Dans le cadre du PLFSS 2026, le Sénat a voté le 24 novembre une mesure qui interdit le renouvellement des arrêts de travail en téléconsultation, sauf rares exceptions. Entre lutte contre la dérive des plateformes, crainte d’un dérapage des indemnités journalières et pénurie de médecins traitants, le sujet devient explosif : beaucoup se demandent déjà ce qu’ils pourront encore faire, ou non, par écran interposé.
Ce que le Sénat veut changer pour le renouvellement des arrêts de travail en téléconsultation
A l’origine de cette mesure, un amendement porté par le sénateur et médecin Daniel Chasseing. Les sénateurs ont adopté l’interdiction pure et simple du renouvellement d’un arrêt de travail en téléconsultation, dans le cadre du projet de loi de financement de la Sécurité sociale pour 2026. L’idée est claire : réduire une dynamique jugée inflationniste des arrêts maladie délivrés à distance et freiner la hausse des dépenses d’indemnités journalières, évaluées à près de 11 milliards d’euros par an selon les débats parlementaires.
Ce verrou ne serait pas totalement hermétique. Le texte prévoit des exceptions limitées : renouvellement possible en cas d’indisponibilité du médecin traitant ou de la sage‑femme, ou lorsque le patient justifie l’impossibilité de se rendre à une consultation en présentiel. Dans le viseur, les plateformes de télémédecine où les arrêts de travail délivrés à distance se sont banalisés et les téléconsultations se sont multiplicées. La sénatrice Émilienne Poumirol dénonce « une dérive très forte » sur ces plateformes, a‑t‑elle dénoncé, citée par BDOR, pointant le risque pour l’équilibre financier de l’Assurance maladie.
Téléconsultation, règles actuelles, doutes juridiques et conséquences pour les patients
Pour l’instant, rien n’a changé dans le quotidien des assurés. Le droit en vigueur autorise encore un arrêt de travail prescrit ou renouvelé en téléconsultation dans la limite de 3 jours. Cette limite ne s’applique pas lorsque la consultation à distance est réalisée par le médecin traitant, la sage‑femme référente, ou si le patient prouve qu’il ne peut pas consulter physiquement. Ce cadre encadre déjà fortement le renouvellement d’arrêt maladie en téléconsultation, tout en gardant une marge pour les situations sans solution locale.

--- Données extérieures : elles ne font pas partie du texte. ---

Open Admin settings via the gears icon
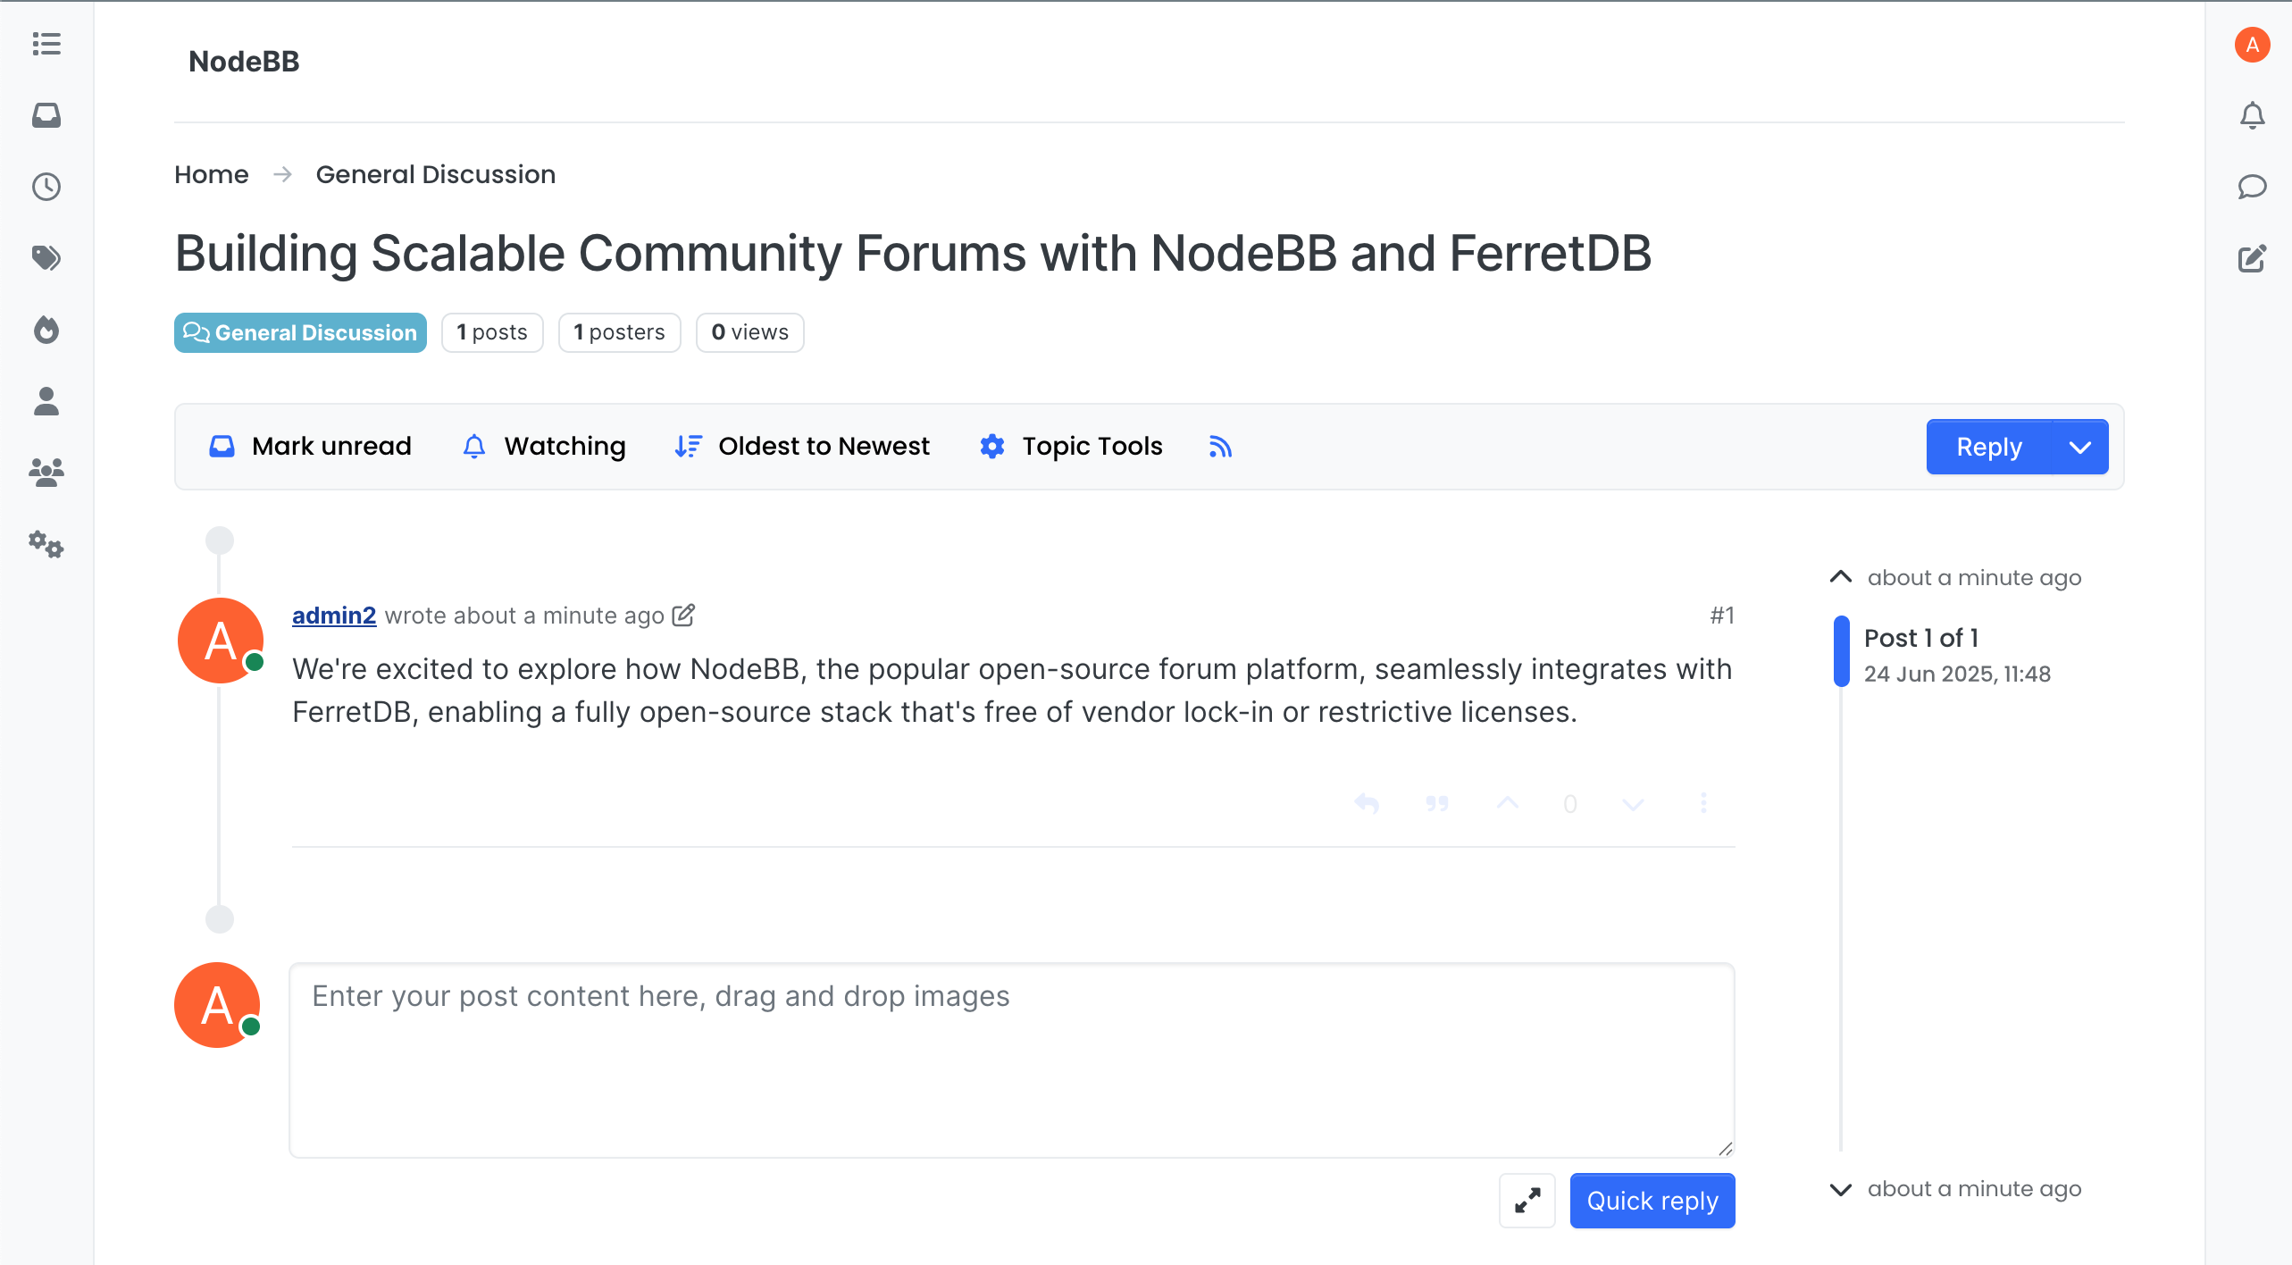click(x=46, y=545)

Le Sénat veut aller plus loin, mais la marche pourrait être haute sur le plan juridique. La rapporteure du PLFSS, Corinne Imbert, a rappelé que le Conseil constitutionnel avait déjà censuré des dispositifs similaires dans les budgets 2023 et 2024, estimant que le législateur ne pouvait « limiter excessivement » la téléprescription des arrêts maladie, selon BDOR. Une interdiction quasi totale du renouvellement en télémédecine expose donc le texte à un nouveau risque de censure. Dans le même temps, 6,4 millions de patients n’ont pas de médecin traitant en France et subissent de plein fouet la désertification médicale. Restreindre encore l’accès à la téléconsultation pourrait compliquer l’obtention d’un arrêt pour une grippe, une lombalgie aiguë ou une rechute, surtout lorsque le rendez‑vous en cabinet se compte en semaines.
En pratique, un salarié ou un travailleur indépendant peut donc, à ce stade, toujours obtenir un arrêt court ou son renouvellement par téléconsultation, dans le respect de la règle des 3 jours et des exceptions prévues. Le vote des sénateurs ne constitue qu’une étape du parcours législatif : le texte doit encore repasser devant l’Assemblée nationale, revenir éventuellement au Sénat, puis franchir l’examen du Conseil constitutionnel. Entre volonté de « serrer la vis » sur certains abus en ligne et besoin de préserver un minimum de souplesse dans un pays où l’accès aux soins se fragilise, les prochains arbitrages diront si cette offensive contre les arrêts de travail renouvelés en téléconsultation restera symbolique ou deviendra la nouvelle norme.